Não houve explicação do governo para essa mudança, mas não é difícil entendê-la. O aporte adicional de R$ 2,8 bilhões do Tesouro será utilizado para "despesas ordinárias" da CDE, que são aquelas relacionadas com a indenização dos ativos por ocasião da reversão das concessões, a compensação do efeito decorrente da não adesão à prorrogação das concessões de geração de energia elétrica, a compensação dos descontos tarifários aplicados aos usuários dos serviços públicos de energia, as despesas do programa Luz para Todos e o subsídio da tarifa social, entre outras. Antes, o Tesouro já tinha colocado R$ 9 bilhões para cobrir esses gastos. No total, os recursos do Tesouro neste ano para a CDE pagar "despesas ordinárias" serão de R$ 11,8 bilhões (R$ 9 bilhões mais R$ 2,8 bilhões).
Em fevereiro deste ano, a Aneel estimou todas as receitas e despesas do setor elétrico, considerando o déficit de 2013, concluindo que faltava R$ 5,6 bilhões para fechar as contas de 2014. Este foi o valor encontrado para a quota anual (chamada tecnicamente de "quota CDE") a ser rateada entre as distribuidoras. A Aneel informou que esse valor implicava aumento médio de aproximadamente 4,6% nas tarifas de energia elétrica neste ano para os consumidores finais e os usuários do sistema de distribuição de energia elétrica.

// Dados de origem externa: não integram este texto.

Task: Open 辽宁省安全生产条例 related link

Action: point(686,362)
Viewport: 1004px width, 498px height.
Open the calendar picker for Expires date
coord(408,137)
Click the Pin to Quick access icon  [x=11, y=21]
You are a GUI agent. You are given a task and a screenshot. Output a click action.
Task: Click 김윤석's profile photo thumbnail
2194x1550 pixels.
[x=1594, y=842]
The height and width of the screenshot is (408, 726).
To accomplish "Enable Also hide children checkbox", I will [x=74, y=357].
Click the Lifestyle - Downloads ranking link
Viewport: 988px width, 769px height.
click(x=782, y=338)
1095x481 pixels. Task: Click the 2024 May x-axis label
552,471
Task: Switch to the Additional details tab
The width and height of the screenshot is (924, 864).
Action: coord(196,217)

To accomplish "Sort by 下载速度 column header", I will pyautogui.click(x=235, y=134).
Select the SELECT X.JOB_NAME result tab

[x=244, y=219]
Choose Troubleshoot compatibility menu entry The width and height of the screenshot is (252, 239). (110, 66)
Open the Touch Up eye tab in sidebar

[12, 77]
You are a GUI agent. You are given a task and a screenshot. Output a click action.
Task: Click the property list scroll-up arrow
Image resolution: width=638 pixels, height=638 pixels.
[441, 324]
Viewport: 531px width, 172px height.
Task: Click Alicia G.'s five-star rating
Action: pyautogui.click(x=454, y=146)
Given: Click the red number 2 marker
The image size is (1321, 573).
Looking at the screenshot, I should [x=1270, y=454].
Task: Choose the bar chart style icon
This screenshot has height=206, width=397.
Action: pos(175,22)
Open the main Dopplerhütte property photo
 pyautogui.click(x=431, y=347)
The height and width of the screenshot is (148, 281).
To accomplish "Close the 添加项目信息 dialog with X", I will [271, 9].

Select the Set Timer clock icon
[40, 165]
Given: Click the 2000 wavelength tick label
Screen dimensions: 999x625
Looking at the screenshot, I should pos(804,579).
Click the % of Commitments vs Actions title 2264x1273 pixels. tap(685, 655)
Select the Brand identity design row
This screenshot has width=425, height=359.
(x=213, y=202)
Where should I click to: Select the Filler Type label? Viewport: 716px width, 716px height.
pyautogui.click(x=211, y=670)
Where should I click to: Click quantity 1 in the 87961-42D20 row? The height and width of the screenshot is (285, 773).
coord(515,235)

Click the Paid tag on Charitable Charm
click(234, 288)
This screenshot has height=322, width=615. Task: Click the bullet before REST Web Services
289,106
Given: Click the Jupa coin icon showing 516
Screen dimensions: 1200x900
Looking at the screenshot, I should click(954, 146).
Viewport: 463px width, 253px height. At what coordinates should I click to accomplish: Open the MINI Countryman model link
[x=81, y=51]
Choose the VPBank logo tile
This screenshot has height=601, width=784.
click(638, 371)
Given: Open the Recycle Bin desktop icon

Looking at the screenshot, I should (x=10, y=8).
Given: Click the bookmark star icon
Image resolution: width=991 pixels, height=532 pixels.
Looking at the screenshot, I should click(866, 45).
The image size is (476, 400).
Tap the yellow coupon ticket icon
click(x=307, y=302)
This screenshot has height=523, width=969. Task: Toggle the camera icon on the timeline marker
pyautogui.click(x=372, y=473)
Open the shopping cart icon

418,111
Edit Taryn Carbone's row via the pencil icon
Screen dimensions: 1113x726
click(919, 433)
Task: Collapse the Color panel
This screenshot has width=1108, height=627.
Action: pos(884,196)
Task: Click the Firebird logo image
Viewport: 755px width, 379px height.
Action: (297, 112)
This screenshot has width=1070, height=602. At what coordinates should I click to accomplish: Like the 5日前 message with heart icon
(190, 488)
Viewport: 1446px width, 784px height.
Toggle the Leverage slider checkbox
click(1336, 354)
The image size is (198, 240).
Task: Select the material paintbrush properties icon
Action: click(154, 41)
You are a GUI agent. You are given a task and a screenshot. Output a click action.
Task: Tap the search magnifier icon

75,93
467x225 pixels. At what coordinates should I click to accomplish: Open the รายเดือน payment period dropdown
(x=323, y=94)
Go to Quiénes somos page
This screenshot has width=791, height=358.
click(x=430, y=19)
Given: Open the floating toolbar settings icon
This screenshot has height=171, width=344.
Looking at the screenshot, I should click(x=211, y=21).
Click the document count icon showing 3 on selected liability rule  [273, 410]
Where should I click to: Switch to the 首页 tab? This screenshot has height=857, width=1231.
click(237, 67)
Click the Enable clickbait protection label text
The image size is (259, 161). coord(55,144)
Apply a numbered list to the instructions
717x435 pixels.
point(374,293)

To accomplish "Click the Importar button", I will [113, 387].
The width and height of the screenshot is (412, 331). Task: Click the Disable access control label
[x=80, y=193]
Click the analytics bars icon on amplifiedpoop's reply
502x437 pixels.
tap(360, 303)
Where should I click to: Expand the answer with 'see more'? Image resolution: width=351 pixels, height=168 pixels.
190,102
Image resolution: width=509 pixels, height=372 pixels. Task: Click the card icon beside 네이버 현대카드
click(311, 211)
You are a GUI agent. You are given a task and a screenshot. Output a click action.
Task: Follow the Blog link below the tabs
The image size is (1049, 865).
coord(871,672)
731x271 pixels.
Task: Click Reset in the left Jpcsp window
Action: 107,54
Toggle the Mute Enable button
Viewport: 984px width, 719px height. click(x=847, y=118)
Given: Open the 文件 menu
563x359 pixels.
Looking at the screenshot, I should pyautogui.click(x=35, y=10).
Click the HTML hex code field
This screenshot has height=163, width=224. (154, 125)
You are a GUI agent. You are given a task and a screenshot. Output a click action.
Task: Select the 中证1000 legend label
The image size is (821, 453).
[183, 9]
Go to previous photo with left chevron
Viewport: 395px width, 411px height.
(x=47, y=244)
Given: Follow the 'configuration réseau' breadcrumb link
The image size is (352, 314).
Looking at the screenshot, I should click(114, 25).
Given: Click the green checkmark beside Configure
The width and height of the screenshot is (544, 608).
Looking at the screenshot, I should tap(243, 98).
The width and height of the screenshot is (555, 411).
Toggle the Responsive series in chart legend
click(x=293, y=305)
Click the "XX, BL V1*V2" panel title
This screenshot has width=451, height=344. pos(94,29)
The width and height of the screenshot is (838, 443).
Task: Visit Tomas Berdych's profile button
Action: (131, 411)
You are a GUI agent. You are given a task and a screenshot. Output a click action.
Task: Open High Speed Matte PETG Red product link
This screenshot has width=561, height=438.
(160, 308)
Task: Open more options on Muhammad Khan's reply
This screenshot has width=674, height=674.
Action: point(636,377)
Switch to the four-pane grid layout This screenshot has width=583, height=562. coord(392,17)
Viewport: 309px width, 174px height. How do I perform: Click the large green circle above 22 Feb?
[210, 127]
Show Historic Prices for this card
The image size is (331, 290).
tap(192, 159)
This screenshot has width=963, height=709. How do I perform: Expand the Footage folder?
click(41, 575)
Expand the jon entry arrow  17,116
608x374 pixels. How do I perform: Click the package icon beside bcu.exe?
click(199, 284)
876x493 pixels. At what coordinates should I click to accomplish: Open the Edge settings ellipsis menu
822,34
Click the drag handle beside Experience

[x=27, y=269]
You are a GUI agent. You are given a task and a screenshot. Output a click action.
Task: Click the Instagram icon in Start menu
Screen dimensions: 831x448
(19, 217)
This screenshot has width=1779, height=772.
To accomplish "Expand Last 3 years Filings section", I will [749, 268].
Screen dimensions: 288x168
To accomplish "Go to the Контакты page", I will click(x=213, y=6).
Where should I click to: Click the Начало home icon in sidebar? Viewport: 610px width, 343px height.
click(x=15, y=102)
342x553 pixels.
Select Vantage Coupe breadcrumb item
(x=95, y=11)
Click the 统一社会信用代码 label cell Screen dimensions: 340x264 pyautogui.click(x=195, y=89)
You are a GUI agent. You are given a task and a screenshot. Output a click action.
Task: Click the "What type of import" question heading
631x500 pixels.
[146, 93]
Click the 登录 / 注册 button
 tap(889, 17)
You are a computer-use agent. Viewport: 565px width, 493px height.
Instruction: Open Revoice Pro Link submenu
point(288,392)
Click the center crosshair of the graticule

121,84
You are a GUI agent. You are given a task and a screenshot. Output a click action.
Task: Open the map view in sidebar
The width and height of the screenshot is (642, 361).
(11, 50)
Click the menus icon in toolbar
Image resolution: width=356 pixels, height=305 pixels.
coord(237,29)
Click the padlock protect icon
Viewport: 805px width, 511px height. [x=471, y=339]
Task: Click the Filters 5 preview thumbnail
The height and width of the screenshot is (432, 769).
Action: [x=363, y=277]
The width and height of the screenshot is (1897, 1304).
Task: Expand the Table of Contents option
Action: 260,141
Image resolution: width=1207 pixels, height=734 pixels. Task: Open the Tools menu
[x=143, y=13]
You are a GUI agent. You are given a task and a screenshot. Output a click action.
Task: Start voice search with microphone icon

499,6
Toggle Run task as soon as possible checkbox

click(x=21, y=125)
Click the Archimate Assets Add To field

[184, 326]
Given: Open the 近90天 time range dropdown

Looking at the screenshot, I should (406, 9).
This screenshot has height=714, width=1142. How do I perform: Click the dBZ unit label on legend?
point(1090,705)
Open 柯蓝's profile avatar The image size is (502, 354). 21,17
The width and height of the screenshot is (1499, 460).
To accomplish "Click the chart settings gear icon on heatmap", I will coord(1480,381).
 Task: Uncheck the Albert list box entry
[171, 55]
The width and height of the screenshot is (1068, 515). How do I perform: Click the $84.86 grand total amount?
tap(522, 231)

O aumento seria adicional aos reajustes anuais previamente definidos em contratos da Aneel com as distribuidoras, que levam em conta a variação do IGP-M e o impacto do câmbio sobre a energia comprada de Itaipu, entre outros fatores.
Essa proposta da Aneel de aumento adicional de 4,6%, com o respectivo rateio entre as distribuidoras, foi submetida à audiência pública. É importante observar que esse cálculo da Aneel partiu do pressuposto de que não haverá elevação da tarifa de energia elétrica neste ano para começar a repor parte dos R$ 9,8 bilhões gastos pela CDE, com recursos do Tesouro, com o acionamento das termelétricas em 2013. Decreto da presidente Dilma Rousseff havia definido o prazo de cinco anos para que esses recursos fossem recolhidos à CDE por meio de elevação das tarifas dos consumidores. Achava-se, inicialmente, que essa reposição começaria em 2014. O adiamento foi anunciado pela Aneel em fevereiro.
Para evitar esse aumento adicional de 4,6%, o governo decidiu mudar as medidas anunciadas em 13 de março. Dos R$ 4 bilhões que tinha reservado para cobrir os gastos com as térmicas, destinou R$ 2,8 bilhões para reforçar o caixa da CDE. Com o novo aporte do Tesouro e outras alterações em receitas e despesas, o balanço da Aneel resultou na necessidade de R$ 1,6 bilhão para fechar as contas deste ano. Esse é o valor da quota que será rateada com as distribuidoras e resultará em aumento adicional de tarifa aos consumidores em torno de 1% e não mais de 4,6%.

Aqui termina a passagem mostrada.